Why not Chianti or Montepulciano? I.e. how did you end up on that particular Tuscan hill?
My parents introduced me to Montalcino at an early age and there was never any alternative.
Tuscan restaurants, bars, wineries - where can you be found hanging out?
It’s not often that I leave the estate, but on the rare occasions that I do, Il Silene and Villa Armena are my top fine-dining haunts for special meals. Otherwise wonderful Pino at S.Angelo Scalo for delicious everyday fare or Il Leccio in S.Angelo in Colle, a restaurant which is dear to my heart because I was part of its previous incarnation.
A Tuscan drive or walk that never fails to turn a dreaded Monday morning into a weekly highlight?
The walk from Montalcino to S.Antimo goes right past Il Palazzone. I can do a part of it, through the woods, and loop back.
Your favorite view?
Walking from Castelnuovo dell’Abate towards Castello La Velona where the view opens up towards the sea. Or at the bottom of Il Travaglio, below Montalcino, looking back at the town and down over the Val D’Orcia.
|Montalcino's historic town center seen from the bottom of the Travaglio neighborhood|
Should you ever get tired of Brunello, where will you open your next winery? Or will it be beer?
It would be great if it would be whisky but I have a feeling that we’re staying put.
Any area in Tuscany you couldn't do without?
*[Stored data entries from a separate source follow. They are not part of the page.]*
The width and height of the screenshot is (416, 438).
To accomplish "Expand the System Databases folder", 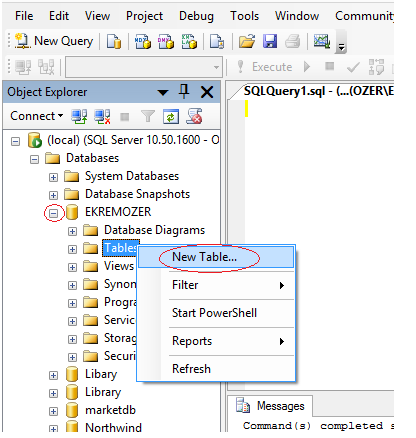I will tap(53, 177).
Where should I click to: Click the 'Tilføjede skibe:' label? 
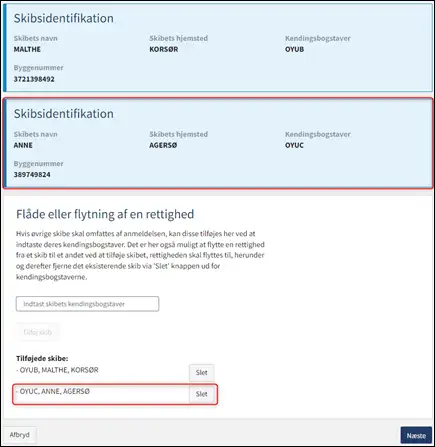(42, 359)
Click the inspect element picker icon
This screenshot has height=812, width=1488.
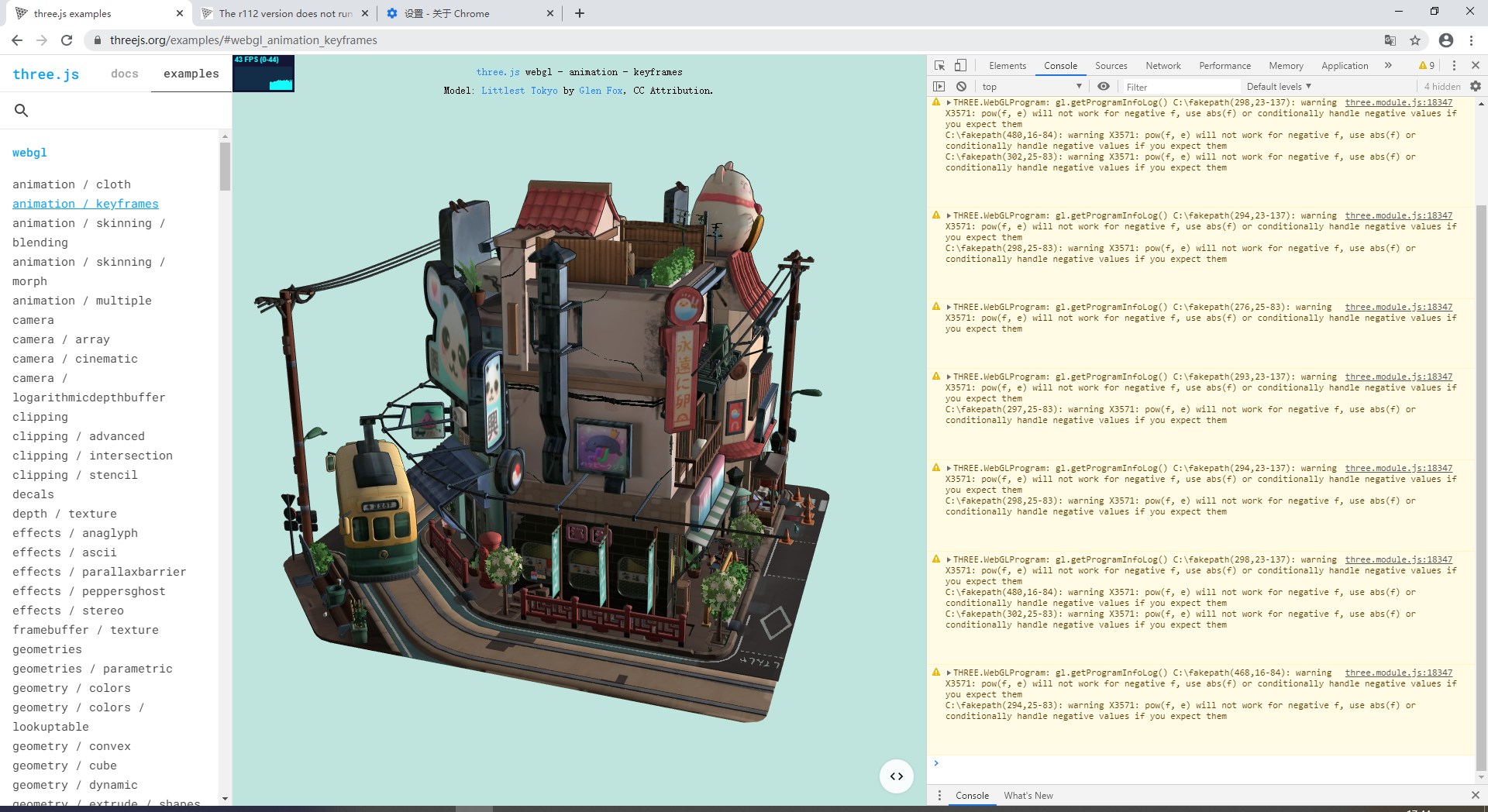coord(939,66)
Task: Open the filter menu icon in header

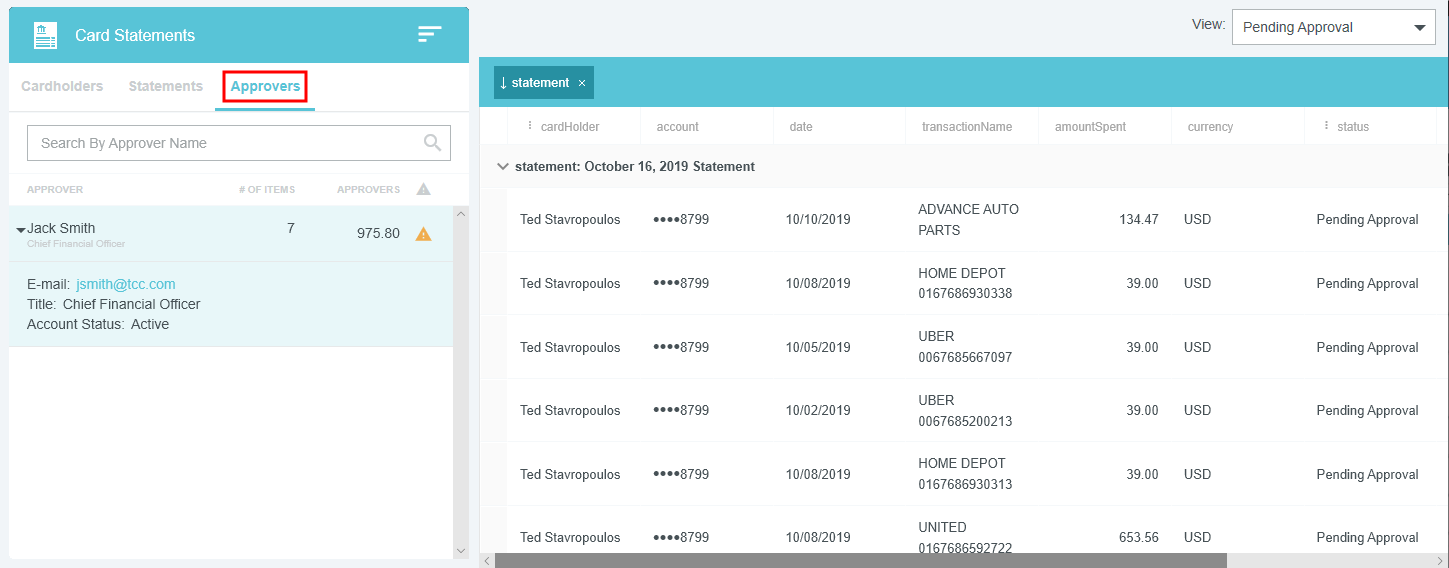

Monte Amiata, a reassuring landmark, visible from a multitude of angles and places. This wilderness in Southern Tuscany contrasts with the rest of a region that has been modified and developed by human hand for hundreds, probably thousands of years. It’s hard not to think of that emblematic cypress-lined road from La Foce to Montichiello, planted by the Origos. Fifteenth century Enea Silvio Piccolomini (Pope Pius II) used to admire Monte Amiata through windows he had cut into the garden walls of his palace at Pienza; an early example of taking pleasure in landscape for its own sake.
Any Tuscan town, food or sightseeing attraction you feel is overrated?
There’s a saying here, "non sputare nel piatto dove mangi"…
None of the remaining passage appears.